#### Task item
Transcribe each record exactly, but omit pictures.

Screenshot grounding data
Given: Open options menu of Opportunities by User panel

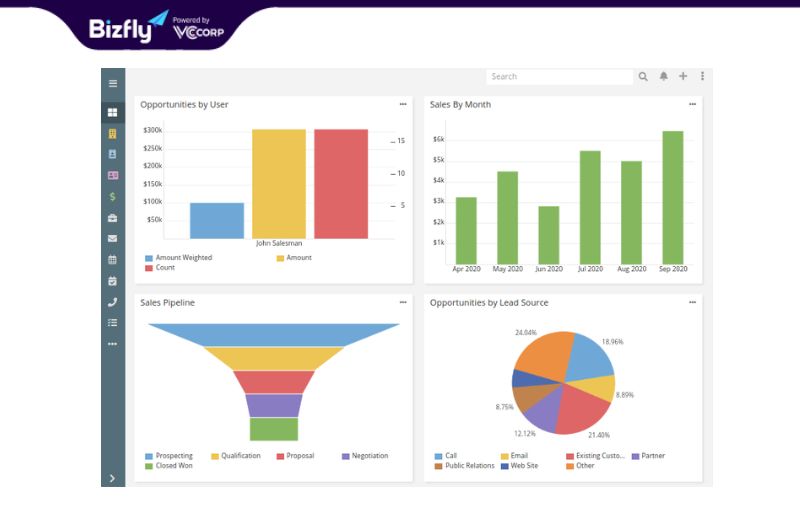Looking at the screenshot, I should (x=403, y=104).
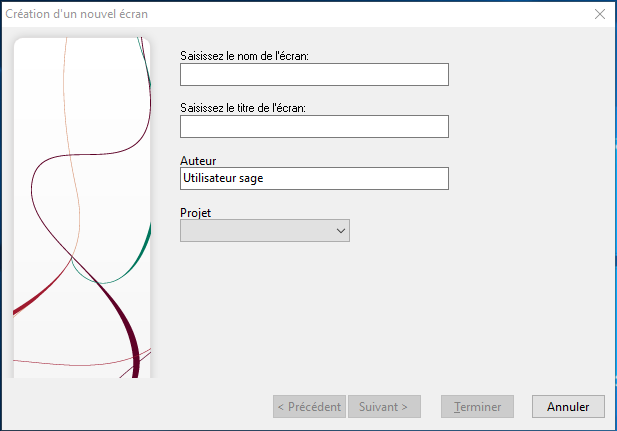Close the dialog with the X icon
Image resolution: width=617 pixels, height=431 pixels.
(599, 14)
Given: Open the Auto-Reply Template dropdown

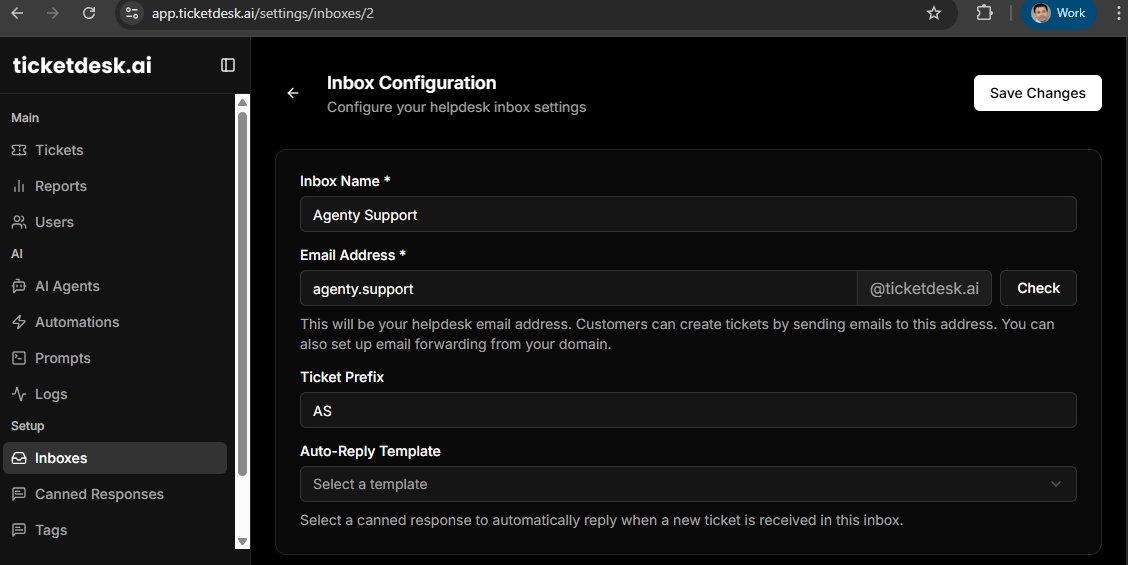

#### Solution for this task
Given: Open options menu of Opportunities by User panel

Looking at the screenshot, I should (x=403, y=104).
Close the dialog with the X icon
Image resolution: width=617 pixels, height=431 pixels.
(599, 14)
Given: Open the Auto-Reply Template dropdown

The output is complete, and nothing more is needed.